The municipal employer argues that the unions were under an obligation to demand that it bargain before the adoption of the ordinance. It is correct that the MERA does not require the employer to seek out its employees and request them to participate in negotiations over mandatory subjects of collective bargaining. "To put the employer in default . . . the employees must at least have signified to . . . [the employer] their desire to negotiate."N.L.R.B. v. Columbian Co., 306 U.S. 292,297-98; Alaska Roughnecks Drillers Assn. v.N.L.R.B., 555 F.2d 732, 735 (9th Cir.). In the present case, however, the labor board correctly found that there was no duty on the part of the union to request bargaining during the period of time the amendment to the residency clause was in the legislative hopper.14 There was no obligation on the part of the unions to anticipate that the ordinance would survive the political process and become law. This is particularly so in the present case, since the original proposal to amend the residency ordinance emerged in a substantially changed form following the twenty-one month legislative process.

It makes sense not to require a union to request bargaining on every proposal made in a legislative body of a municipality that may affect wages, hours *32 and conditions of employment when the subject of that proposal could not be enforced unless adopted into law. If bargaining were required on every proposal affecting wages, hours and conditions of employment, it would place an onerous burden upon both the municipal employer and the employee. In recognition of this, the labor board has ruled that a complaint alleging a unilateral change of condition of employment on the basis of a proposal pending before a legislative body or charter revision commission is premature. City of Bristol, Conn. Labor Board, Decision No. 1578 (1977); City ofHartford, Conn. Labor Board, Decision No. 1353 (1975).

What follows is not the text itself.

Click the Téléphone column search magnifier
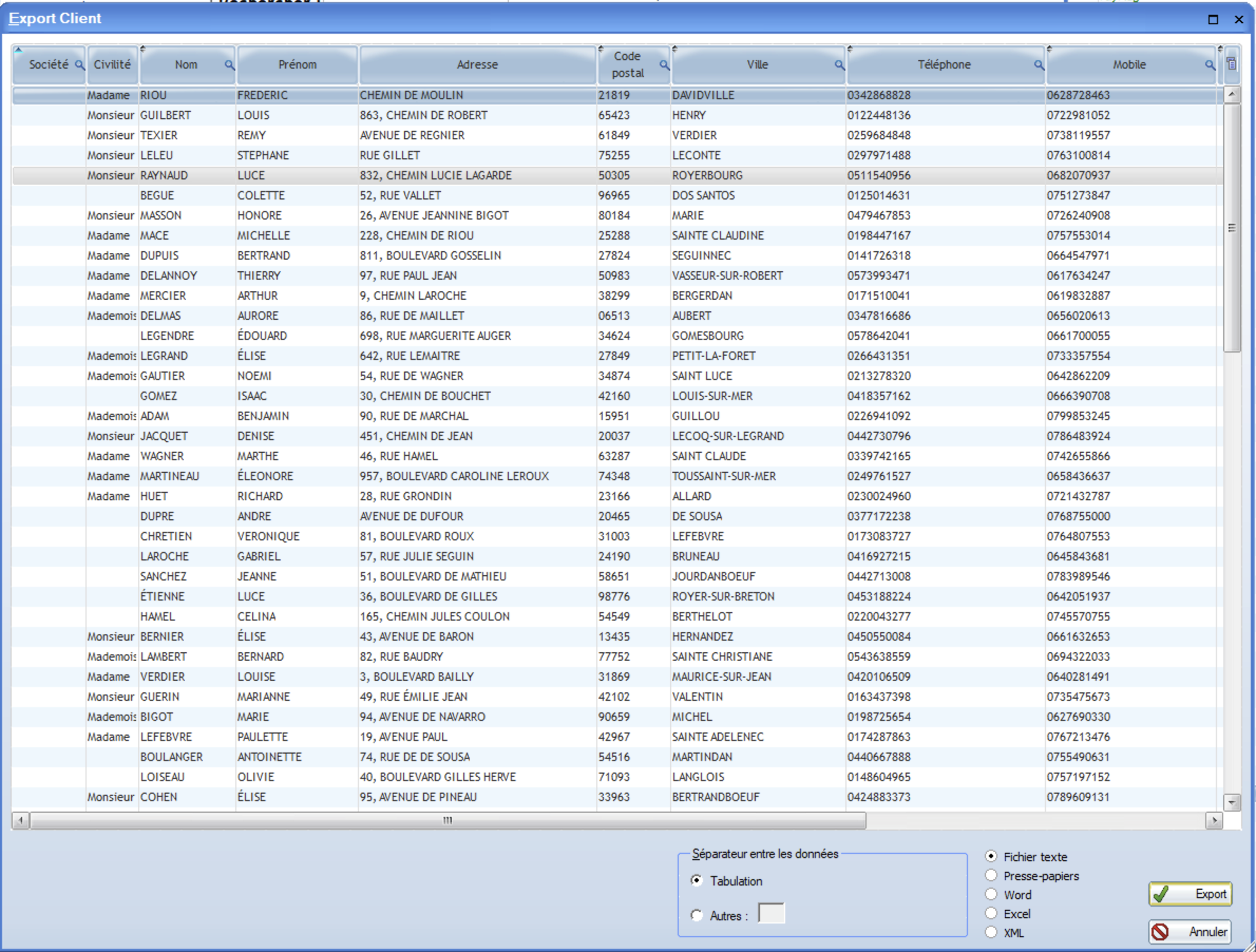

The cases relied upon by the municipal employer in claiming that the unions were under a duty to demand bargaining are readily distinguishable. InNorwich v. Norwich Fire Fighters, 173 Conn. 210, the municipality had put the condition of employment into effect by executive decision for a period of two years before the union made its complaint. In the present case the condition was not effective until enacted into law. No single legislator or member of the executive branch of government of the municipal employer had the authority to require municipal employees to become residents of the city of New Haven; nor was it ever represented or made clear that the adoption of such an ordinance was a certainty.

The remaining cases relied upon by the municipal employer come from the private sector. In N.L.R.B. v. Spun-Jee Corporation, 385 F.2d 379 (2d Cir.), it was found that the union was clearly put on notice of the intended shutdown of the plant and its removal to a different state and that the union had thus waived its right to bargain. In addition, when it is within the power of the employer to put into effect its intention without legislative action, as it *33 is in the private sector, then it may be sufficient under all of the circumstances to obligate the union to demand bargaining; but when the legislature is required to make changes in the wages, hours or other conditions of employment, the mere intention of one or more legislators should not be sufficient to put the union on notice that it must request bargaining. The case of U.S. Lingerie Corporation, 170 N.L.R.B. 750, is similar to Spun-Jee, supra; there the union was also put on notice of the move.

In sum, the requirement of residency for employees of a municipality is clearly a condition of employment within the meaning of the municipal employee relations act. It therefore follows that the municipal employer was under an obligation to bargain in good faith on the issue. By unilaterally requiring its employees to maintain their residence in New Haven, without good faith bargaining, the municipal employer violated § 7-470 of the General Statutes. It is further clear that the failure of the union to demand bargaining prior to the enactment of the ordinance did not constitute a waiver of their right to bargain.

Accordingly, the appeal of the city of New Haven and the New Haven board of education is hereby dismissed.